Madame Clinton recevra-t-elle, un jour, Madame Merkel à la Maison-Blanche ?
Étrange destinée, enfin, que celle du nouveau « tsar » Vladimir Poutine, ancien membre du KGB devenu dauphin de Boris Eltsine grâce à des tractations interlopes et dont la popularité, quasi instantanée, doit presque tout à l'éradication des Tchétchènes… Entouré de collaborateurs sortis comme lui des services secrets, adepte d'une reprise en main musclée de la Russie, pourquoi Vladimir Poutine est-il à ce point encensé par ceux-là mêmes qui, en Occident, ne parlent habituellement que de liberté et de démocratie ?

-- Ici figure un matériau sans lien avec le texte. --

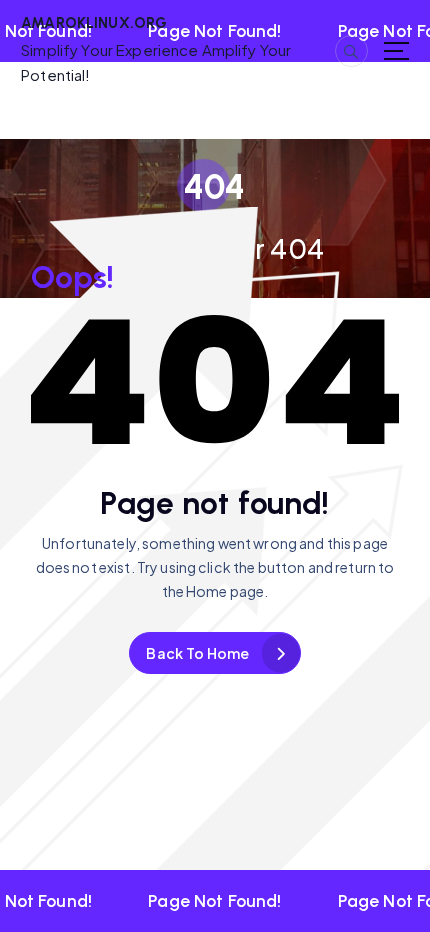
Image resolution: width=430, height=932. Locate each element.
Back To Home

Ces personnages emblématiques et leurs mystères n'ont pas suffi, on s'en doute, à étancher notre curiosité. C'est pourquoi ce Numéro de printemps braque également le projecteur sur tous les grands débats de fond du moment et sur les principaux sujets d'actualité.
Débats de fond.
Que révèle, au juste, l'anti-américanisme qui taraude, de façon récurrente, de nombreuses élites européennes ? Le libéralisme économique a-t-il définitivement vaincu ? La libéralisation des échanges va-t-elle nécessairement de pair avec une élévation du niveau de vie ? Que peut être une « mondialisation à visage humain » ? Existe-t-il des recettes pour transformer une économie handicapée en modèle de croissance ? La « 3e voie » (à la Tony Blair) est-elle réellement un modèle politique nouveau ? Quel est l'avenir de la paix et de la guerre en Europe ? Le droit international humanitaire est-il toujours adapté aux réalités de ce siècle ? La souveraineté ne sert-elle pas, trop souvent, d'alibi aux dictateurs les plus sanguinaires ? Faut-il élargir les limites du droit d'ingérence ?

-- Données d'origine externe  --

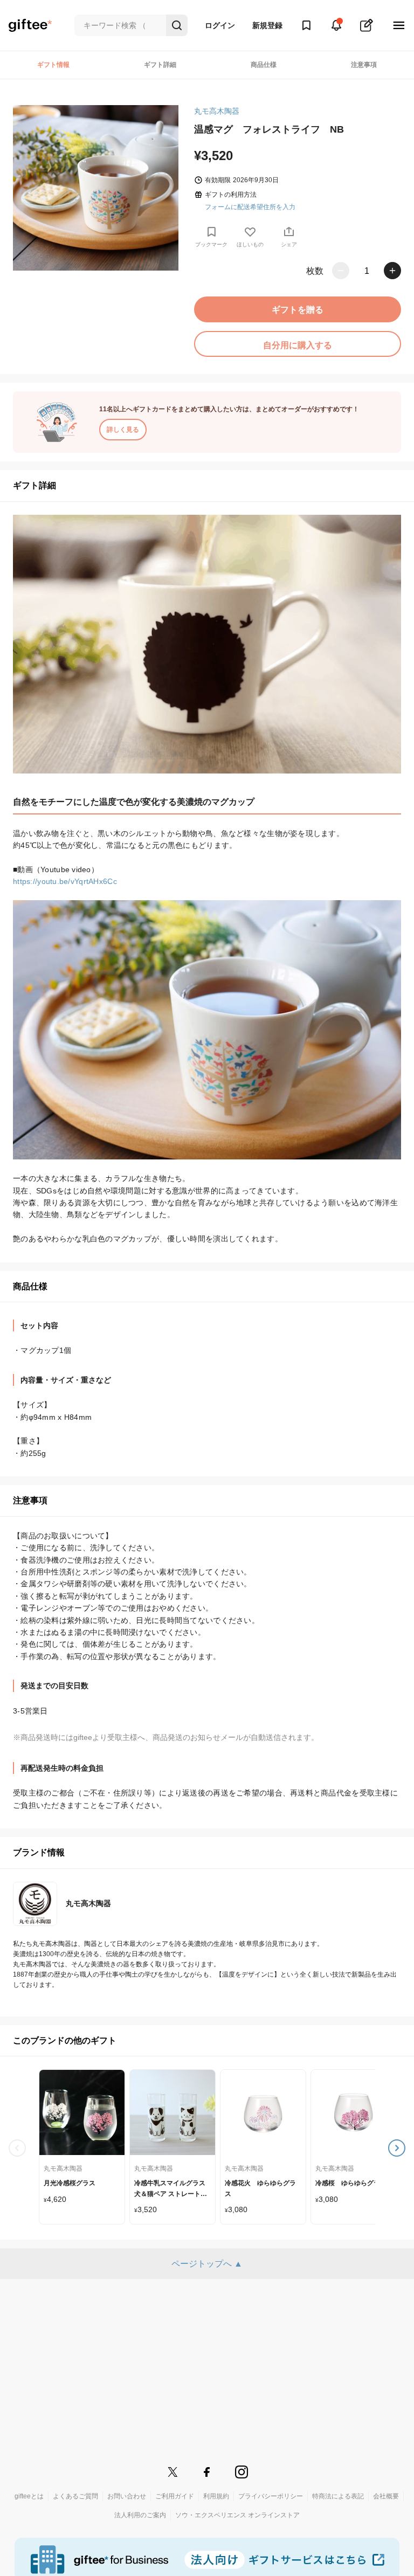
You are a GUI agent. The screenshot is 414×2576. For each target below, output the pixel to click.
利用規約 (216, 2496)
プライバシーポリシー (270, 2496)
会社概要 (386, 2496)
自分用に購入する (297, 345)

Pour répondre à ces questions essentielles, nous avons, comme à l'accoutumée, fait appel aux meilleurs experts.
Actualité.
Là encore, nous nous sommes efforcés de ne négliger aucun enjeu décisif, que ces enjeux soient plus ou moins spectaculaires et qu'ils se situent ou non sur le Vieux Continent.
Pour ce qui est du Vieux Continent, on ne s'étonnera guère de voir traités, dans ces pages, des thèmes aussi variés que la guerre en Tchétchénie, les bruits de bottes en Serbie, le rapprochement russo-biélorusse ou les aspirations européennes des anciens satellites de Moscou.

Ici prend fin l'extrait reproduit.